東京が「サービス業」中心の経済を成り立たせていることが、理解できるだろう。
 サービス業には、製造業とは異なる特徴が複数ある。具体的には「生産と消費が同時に行われる」「在庫や運送が不可能」などだ。例えば、東京ディズニーランドやディズニーシーが提供してくれる「エンターテインメント」のサービスは、舞浜以外で消費することはできない。無論、サービスを在庫し、運送することも不可能だ。
 別の見方をすると、サービス産業中心で経済成長を達成したいならば、人口が集中していればいるほど都合がよいという話になる。何しろ、日本の東京圏(東京都、神奈川県、埼玉県、千葉県)は人口3700万人を超す、世界最大のメガロポリスである。人口が膨張し、東京都、あるいは東京圏は、「人口が集中している」ことでメリットを受けるサービス産業を中心に繁栄した。

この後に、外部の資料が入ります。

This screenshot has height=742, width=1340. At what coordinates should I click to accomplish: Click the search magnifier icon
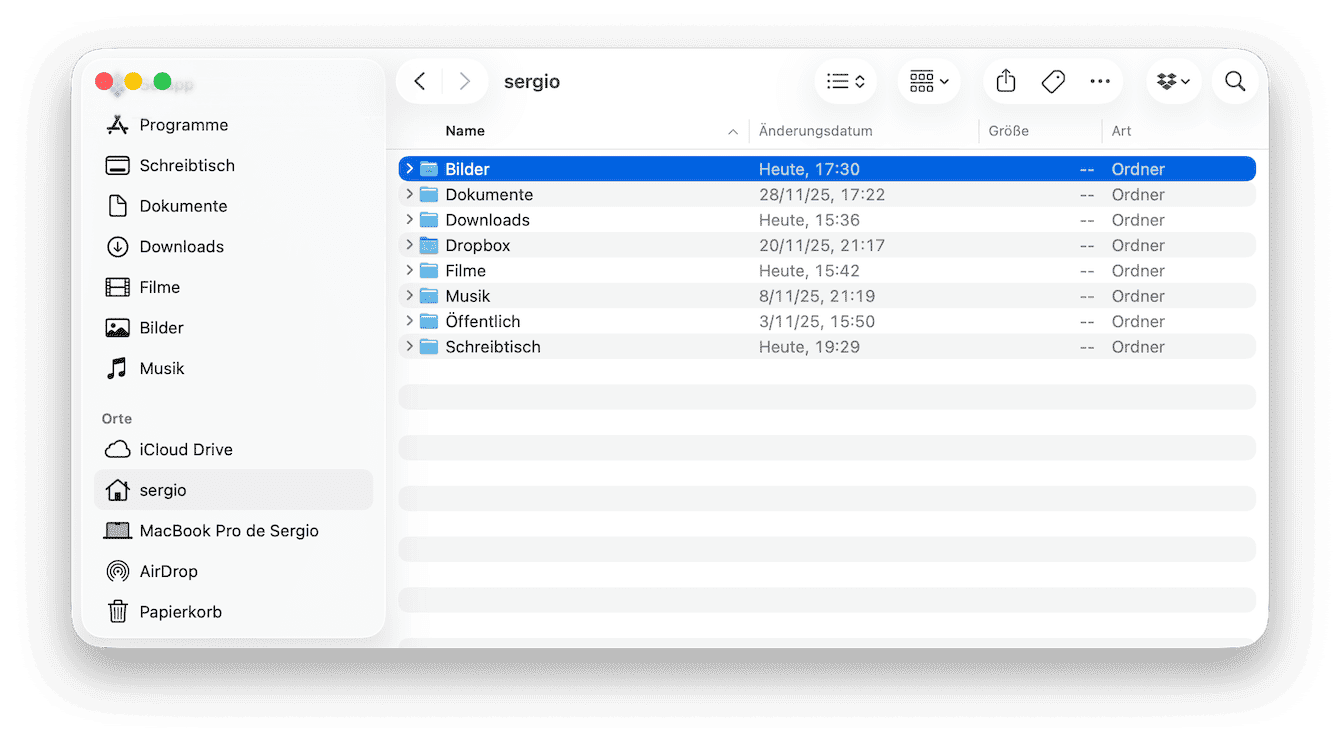1235,82
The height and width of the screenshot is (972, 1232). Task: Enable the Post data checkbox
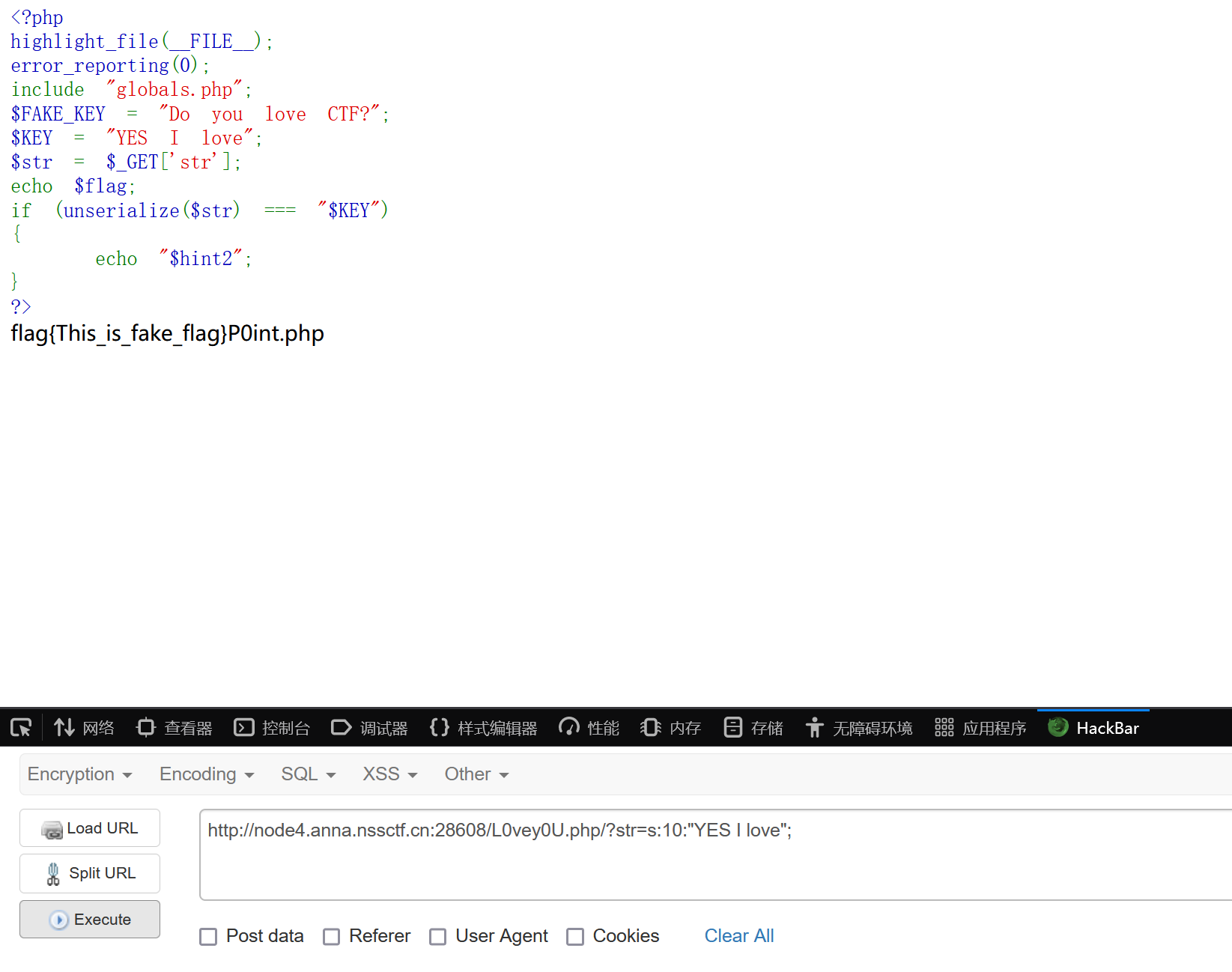208,937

 シンガポールも同じなのである。実は、シンガポール国民の合計特殊出生率は、1.2台前半と、日本よりも低い。シンガポールは日本以上に少子化が進行している。それにも関わらず、「人口が集中している」ことが望ましいサービス産業を中心に成長している。なぜなのだろうか。もちろん、シンガポールには「移民」という形で、外国人が流入し続けているためだ。すでに、シンガポールの移民人口比率は4割を超えている。

 「外」から人々が流入し続け、サービス産業中心に経済成長を遂げている。ここまでは、東京都とシンガポールは、まるで双子のように似ている。
 とはいえ、東京都とシンガポールには二つ、決定的な差異があるわけだ。

 一つ目は、東京都に流入する人々は、都民と同じ「日本国民」であるのに対し、シンガポールは「外国人」という点だ。同じ日本国民である以上、東京都に流入する人々は、当たり前だが日本語を話す。それに対し、シンガポールに流入する人々は外国人だ。本連載(第212回など)で解説してきたが、移民受入、安全な国家、そして国民の自由の3つを同時に成立させることは不可能だ。すなわち、移民政策のトリレンマである。
 移民政策のトリレンマがある以上、シンガポールは「国民の自由」を犠牲にする形で、安全な移民国家を実現せざるを得なかった。